Thursday, February 20, 2014

Body Image

I went to the gym today and tried out my new shoes.  3 easy miles.  You don't realize that your shoes are worn until you try a new pair.  They felt so good.  I also lifted like a beast. My shoulders are aching.

Now, on to something a little more serious.  When did you start worrying about your body, weight, shape, whatever?  How do we learn what is good and what is bad when it comes to our bodies? How do we teach our kids to have more confidence than we did?

Body Image

The first time I remember being embarrassed about my weight was in 5th grade.  I remember having to stand in line and get weighed and measured.  I remember that I was 5'5" and weighed 116 lbs.  I thought I was huge.  I was taller and bigger than everyone else and I was sure that no one else weighed over 100 lbs at 11 years old. 
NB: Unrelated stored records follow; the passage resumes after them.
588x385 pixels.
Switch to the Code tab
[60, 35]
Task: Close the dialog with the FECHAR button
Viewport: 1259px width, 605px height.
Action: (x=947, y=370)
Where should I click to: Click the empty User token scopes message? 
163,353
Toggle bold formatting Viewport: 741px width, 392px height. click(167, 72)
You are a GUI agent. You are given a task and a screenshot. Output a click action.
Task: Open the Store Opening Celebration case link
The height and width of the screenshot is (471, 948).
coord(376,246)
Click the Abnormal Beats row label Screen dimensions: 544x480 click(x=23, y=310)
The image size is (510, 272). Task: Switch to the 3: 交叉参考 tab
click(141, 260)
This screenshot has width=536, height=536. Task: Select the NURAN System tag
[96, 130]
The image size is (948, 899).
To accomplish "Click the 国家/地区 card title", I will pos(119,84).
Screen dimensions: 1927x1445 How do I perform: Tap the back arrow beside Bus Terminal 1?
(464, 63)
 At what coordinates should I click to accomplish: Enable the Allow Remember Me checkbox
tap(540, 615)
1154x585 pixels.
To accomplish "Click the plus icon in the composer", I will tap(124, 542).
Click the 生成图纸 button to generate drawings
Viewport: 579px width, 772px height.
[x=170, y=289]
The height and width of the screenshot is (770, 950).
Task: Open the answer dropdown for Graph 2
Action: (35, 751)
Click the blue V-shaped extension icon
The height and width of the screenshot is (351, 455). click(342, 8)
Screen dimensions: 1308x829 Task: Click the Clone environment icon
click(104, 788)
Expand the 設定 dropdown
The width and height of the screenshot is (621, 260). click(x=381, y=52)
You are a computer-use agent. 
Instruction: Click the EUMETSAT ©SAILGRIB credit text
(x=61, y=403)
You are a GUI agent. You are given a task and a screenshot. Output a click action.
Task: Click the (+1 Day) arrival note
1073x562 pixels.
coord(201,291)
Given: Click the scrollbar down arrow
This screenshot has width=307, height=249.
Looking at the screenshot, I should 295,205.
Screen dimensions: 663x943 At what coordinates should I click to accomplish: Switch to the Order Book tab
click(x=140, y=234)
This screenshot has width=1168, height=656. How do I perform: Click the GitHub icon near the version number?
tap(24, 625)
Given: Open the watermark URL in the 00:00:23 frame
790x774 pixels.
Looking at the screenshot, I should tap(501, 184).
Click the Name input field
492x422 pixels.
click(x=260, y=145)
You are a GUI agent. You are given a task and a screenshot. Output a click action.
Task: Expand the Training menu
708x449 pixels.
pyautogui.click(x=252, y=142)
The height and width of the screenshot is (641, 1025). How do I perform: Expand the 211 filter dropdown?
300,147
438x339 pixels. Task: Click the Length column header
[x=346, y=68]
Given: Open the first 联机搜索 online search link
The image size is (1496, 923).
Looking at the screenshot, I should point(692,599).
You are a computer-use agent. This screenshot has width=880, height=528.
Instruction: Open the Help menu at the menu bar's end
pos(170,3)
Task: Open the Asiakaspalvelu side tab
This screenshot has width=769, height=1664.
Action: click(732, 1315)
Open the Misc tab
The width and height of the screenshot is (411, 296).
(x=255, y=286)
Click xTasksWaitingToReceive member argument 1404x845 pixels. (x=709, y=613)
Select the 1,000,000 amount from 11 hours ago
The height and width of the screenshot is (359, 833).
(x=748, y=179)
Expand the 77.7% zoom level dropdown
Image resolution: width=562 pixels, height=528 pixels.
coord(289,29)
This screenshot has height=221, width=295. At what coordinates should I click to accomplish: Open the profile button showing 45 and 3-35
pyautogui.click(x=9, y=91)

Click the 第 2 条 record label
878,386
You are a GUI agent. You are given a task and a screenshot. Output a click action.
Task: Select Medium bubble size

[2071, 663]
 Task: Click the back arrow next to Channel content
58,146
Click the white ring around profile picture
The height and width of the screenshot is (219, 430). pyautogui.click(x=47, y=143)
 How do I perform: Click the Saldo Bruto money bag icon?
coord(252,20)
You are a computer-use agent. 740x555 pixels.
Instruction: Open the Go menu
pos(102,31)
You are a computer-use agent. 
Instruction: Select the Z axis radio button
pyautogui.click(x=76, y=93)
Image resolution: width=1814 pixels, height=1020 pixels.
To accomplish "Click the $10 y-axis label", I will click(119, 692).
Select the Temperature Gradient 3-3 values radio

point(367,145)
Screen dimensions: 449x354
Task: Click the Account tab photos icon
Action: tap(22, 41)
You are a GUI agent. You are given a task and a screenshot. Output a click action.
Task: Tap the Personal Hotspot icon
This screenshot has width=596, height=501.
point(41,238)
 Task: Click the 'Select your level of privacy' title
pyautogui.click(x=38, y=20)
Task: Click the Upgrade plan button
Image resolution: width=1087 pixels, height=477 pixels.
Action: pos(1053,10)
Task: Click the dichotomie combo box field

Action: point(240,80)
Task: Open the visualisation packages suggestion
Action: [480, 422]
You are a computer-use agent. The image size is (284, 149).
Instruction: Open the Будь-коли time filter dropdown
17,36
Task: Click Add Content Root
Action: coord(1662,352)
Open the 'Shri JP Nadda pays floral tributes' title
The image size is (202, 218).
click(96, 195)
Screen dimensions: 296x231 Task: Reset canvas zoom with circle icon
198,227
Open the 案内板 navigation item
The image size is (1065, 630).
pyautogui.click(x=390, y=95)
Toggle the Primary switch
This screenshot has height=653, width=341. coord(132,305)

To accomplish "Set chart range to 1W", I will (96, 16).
I don't remember how I learned about weight, what was acceptable and what was not.  I didn't worry about food until I was in High School and even then I didn't really obsess over it.  Actually, I used to run to the store and get chips and donuts and not think anything of it. I remember my mind being blown when I found out the "main dish" should not be your main source of food.

In 6th grade, I weighed 121 and was 5'7".  I was round faced and active.  I didn't think about weight, except for on that day. I wore my older sister's pants sometimes--they were a size 5. Junior High was a different experience.  We had PE and had to change clothes everyday.  I think I must have noticed how skinny some of the girls were, but still didn't think I was big.  When I got measured that year, I was 5'8" and 134 lbs.  I could believe that I weighed that much.  The only other girl that I knew weighed that much was like 6 feet tall.  8th grade, I remember weighing 143, but still being 5'8." I wore boy jeans and T-shirts, trying to cover-up my "larger" self.  I didn't know what to do.  I was bigger than both of my older sisters and felt uncomfortable, not unhappy, and awkward.

There wasn't a scale in our house, so I never knew when or why I gained weight.  So every year it was a shock.  I wanted to play sports, but I didn't want to have to go to a physical and get weighed.  I think it was my sophomore year in HS, I hit 165 lbs. at 5'9." The nurse said, "I don't know where your hide it all."  Like that would make me feel better.

One high school coach told me I was slow and another said I would be a good athlete if I could gain some muscle.  I didn't have a sounding board or a fitness coach to help me out with these things.  I was afraid of weights, because I didn't know how to really use them.  I had a pair of small dumbbells, but only used them for basic moves I found in a non-fitness magazine. I didn't feel bad about myself, just frustrated that I was large.  During my senior year, I worked after school which stopped most of my mindless snacking.  And I ended up graduating at 143 lbs.  I felt great--except for my horrid hair cut--when I started college. Then I gained the freshman 15 and didn't exercise beyond walking to class and the occasional game of one-on-one basketball.

I wish that I would have had some healthy habits in place before I went off on my own to college.  I didn't realize the importance of exercise and healthy eating.  I didn't know I would feel better physically and mentally if I took care of my body in that way.  I wish I would have known that there is no "right" size. I hope that I can teach my kids that being active is important, without being pushy and negative. Food is fuel and can make you energized or sluggish, depending on what you choose. I strive to model good nutrition (moderation) and fitness habits for my kids, so they feel confident and strong and happy.